Deney sonucunda tarihin sonunu görebilecekleri varsayımıyla söz Hegel’e gelir. Hegel’in tarihin sonu tezi, insanın insanlığa varmasının tarih içindeki devinimle gerçekleştiği, tarihin amacı ve sonunun insan özgürlüğünün mutlak bilince ulaşmasıyla mümkün olabileceğidir. Karakterlerimiz tarihin sonunu görebilecekler midir?

Yapılacak deneyde bilim insanlarının tasarladığı kask şeklindeki cihazla katılımcıların hafızaları silinecek, sadece karar verme bilişsel merkezi uyanık kalacaktır. Hafıza silinmesi sonucunda neler olacağına dair bilgileri kitabın geri kalanında okurun merak ve ilgisine bırakarak, biraz da kitap ve yazara dönelim yüzümüzü.

İLK ROMAN

Sözleşme, daha önce üç öykü kitabı yayımlanmış Belma Fırat’ın ilk romanı. Öykülerinde olduğu gibi romanda da oldukça güçlü bir kalemle yüz yüze olduğumuzu anlıyor, görüyoruz. Belma Fırat, Sözleşme ile okuru felsefe ormanında bir yolculuğa çıkarmış. Doksan dört sayfadan oluşan roman oldukça yoğun bir metin. Yazar, aşka, günümüz insan ilişkilerine, bilimsel ve teknolojik gelişmelere felsefenin eşlik ettiği bir metni zevkle okumamızı sağlıyor.

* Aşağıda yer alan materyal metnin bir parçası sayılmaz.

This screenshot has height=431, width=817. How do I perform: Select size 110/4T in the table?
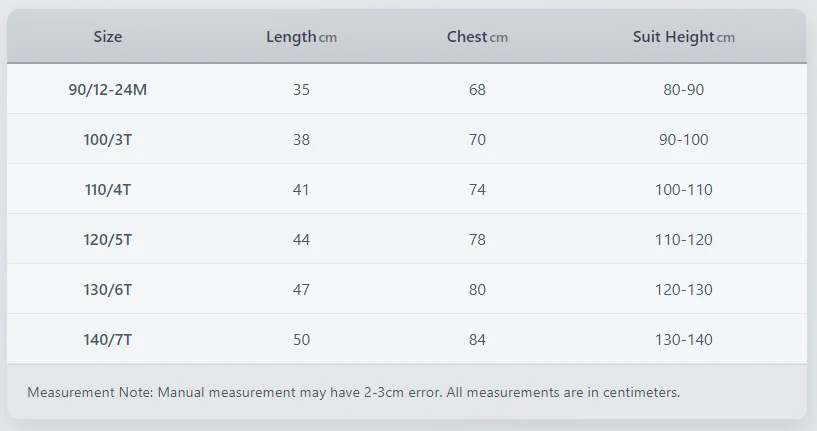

Güncel konulara da göndermeler yapan romanda, deneydeki manipülasyon ile seçimlerdeki hileler, din sermaye işbirliğinin üstünün, inançlar araçsallaştırılarak nasıl örtüldüğü, neredeyse bire bir ifade ediliyor.

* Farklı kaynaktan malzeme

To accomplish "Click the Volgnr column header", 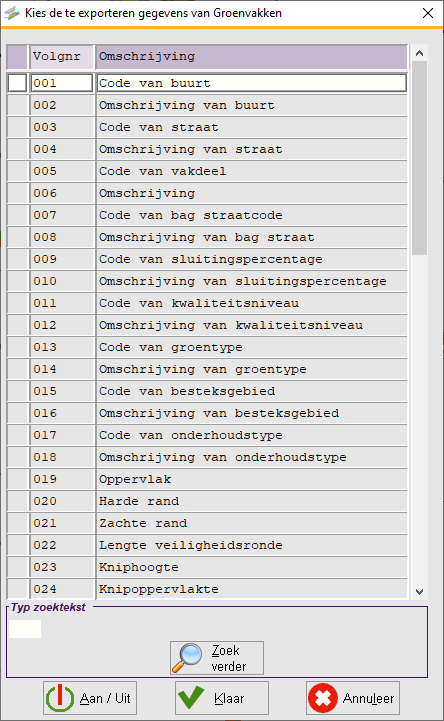I will (62, 57).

Felsefe tarihindeki onca tartışma, yapılan onca çözümleme özgür, eşit, adil bir düzeni oluşturmaya yetmiyor. Düşlediğimiz iyi bir yaşam, kurguladığımız güzel bir dünya umudu, ne söylesek boşa düşüyor. Metin bu yönüyle de bizi çok ilgilendiriyor. Yeni tartışmalara kapı açacağa benziyor.